Dexter woman using music to raise AIDS awareness in Namibia

Monday, November 20, 2006

Dexter, Mo., native Amy Taylor has always had a strong drive to help other people, sometimes to the chagrin of her parents.

"She's always been a sweety," says Amy's father Arlan Taylor. "She'll always, sometimes without thinking, try to help somebody, even if it will put her in danger, and that's what I worry about."

Amy Taylor's philanthropic drive has taken her far from her Southeast Missouri home. Since October 2004, Taylor has been working for the Peace Corps in Namibia, a sub-Saharan African nation of about 2 million people. Namibia is a place of food shortages in drought years, unequal income distribution and an AIDS epidemic that has infected 20 percent of the population.

Now Amy Taylor, along with other Peace Corps volunteers in Namibia, is using her music skills to produce a CD called "NamibiAlive!" that will raise awareness about Namibia's AIDS crisis inside the country itself.

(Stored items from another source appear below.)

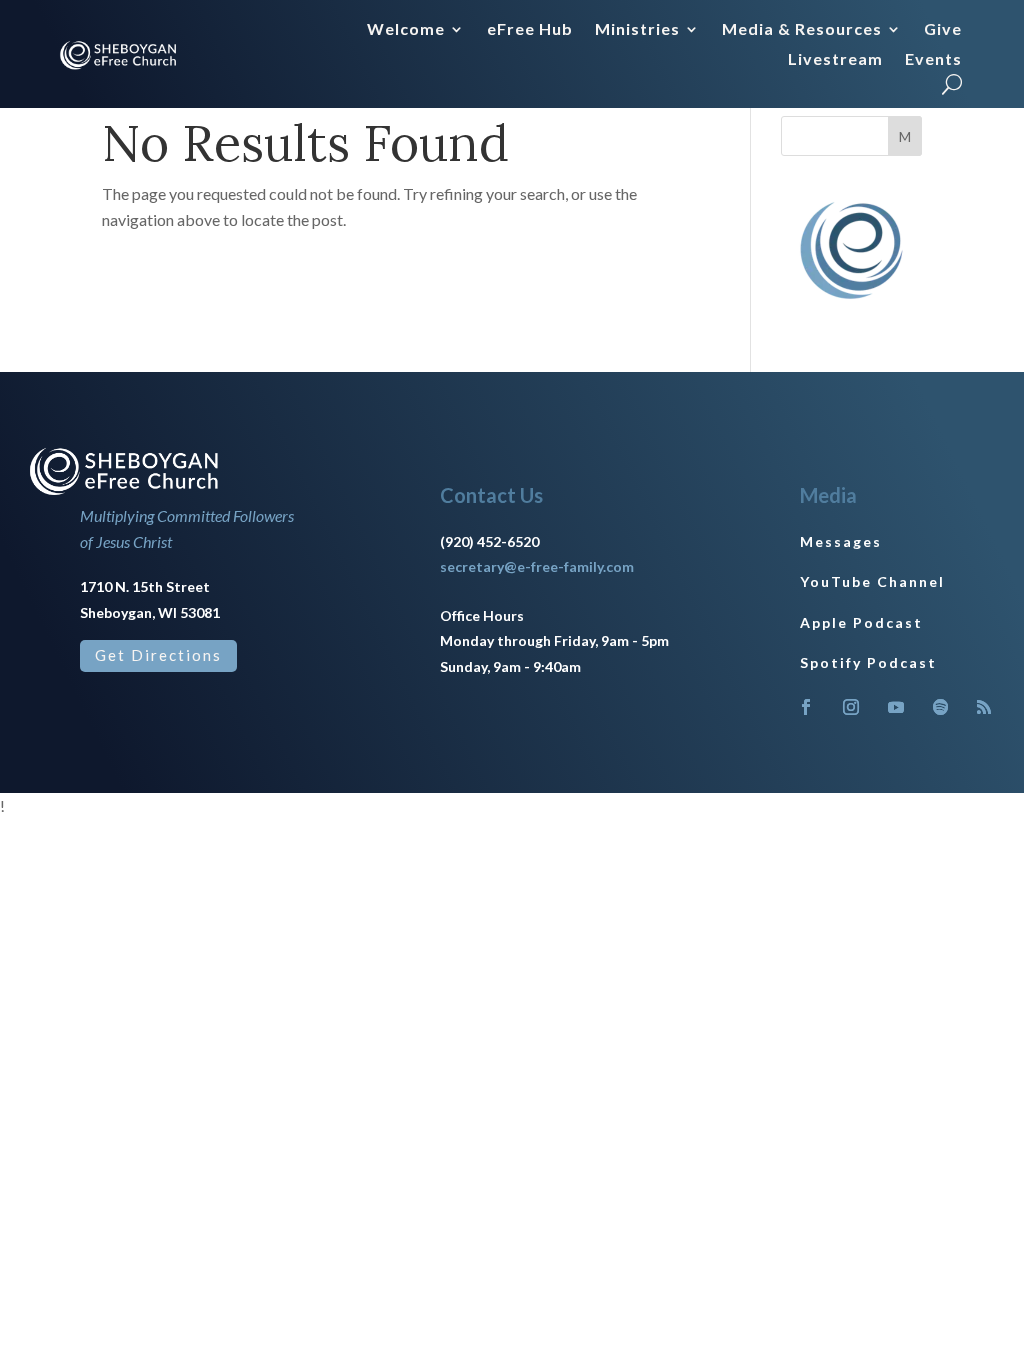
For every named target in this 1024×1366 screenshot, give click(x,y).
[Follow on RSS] (984, 707)
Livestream (835, 60)
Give (943, 30)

Taylor is working with Namibian recording artists to create the CD, which will be distributed free to 5,000 combis, mini-buses that transport Namibians from town to town, in December. In her nearly two years spent in a Namibian homestead, Taylor said she's formed a bond with the people that compelled her to do whatever she could to help. Taylor teaches English classes in Namibia in which she incorporates AIDS education into the curriculum, and she's organized an HIV/AIDS awareness volleyball tournament, HIV/AIDS testing and peer training for students, an AIDS awareness week and World AIDS Day activities and events.

"'NamibiAlive! is important to me because the people of Namibia are important to me," Taylor said in an e-mail message. "I live with around 20 babies and children on the homestead. They call me Meme (mom) and I adore them. The women in the village all care for me like I was their child.

"It hurts to know that, statistically, if something drastic doesn't happen to change the course of AIDS, these people that I love so much will not live past 45."

One in five Namibians is infected with HIV or AIDS, and the life expectancy for residents has dropped from 60 to 45 years in the last 20 years. Taylor brainstormed the idea for the CD with fellow Peace Corps volunteer Dan Cwirka during a ride on a combi one day. Every weekend they make a two- to four-hour trip from the rural area where they work to the city to raise funds for the CD and work with the Namibian artists who will appear on the recording.

Fourteen of the country's biggest recording artists have signed on -- musicians with names like African Boy, Angels, Axue, Formula Band and Jerico.

"The musicians are great," said Taylor. "We were already on the same page. Many of them had already released HIV/AIDS-related songs or been involved in AIDS awareness efforts. Everybody in Namibia, myself included, is desperate to do something to curtail the epidemic. You just can't imagine what it's like to wake up to a funeral gun (people in the villages shoot off guns to alert their neighbors of a death in the house), and know that someone close to you has fallen victim to HIV/AIDS. There are funerals all the time."

Taylor said she has little experience with music, other than being a fan. "I use music a lot in the classroom when teaching English. Imagine a group of 50 Namibian teenagers singing 'Yellow Submarine.'"

But she didn't need musical experience to help make "NamibiAlive!" a reality. All she needed was the drive she and Cwirka shared to raise funds, coordinate the artists and make the AIDS awareness project a reality.

The CD will be released on Dec. 1, World AIDS Day. And after her service time with the Peace Corps is done Dec. 15, she says she'll stay in Africa until mid-March, touring the continent with friends. Her father, Arlan Taylor, says he can't help but worry sometimes. He and Amy's mother Anna often can't talk to their daughter for weeks at a time.

"I wasn't really excited about her heading off to Africa," he said. Amy lives only a few miles from the Angolan border -- a place Americans are told not to enter because of the danger. But he knows he can't stop his daughter's drive, and he knows she's doing good work.

"I think it's a great idea," he said of the CD project.

But he'll still be relieved when Amy's time in Africa is through.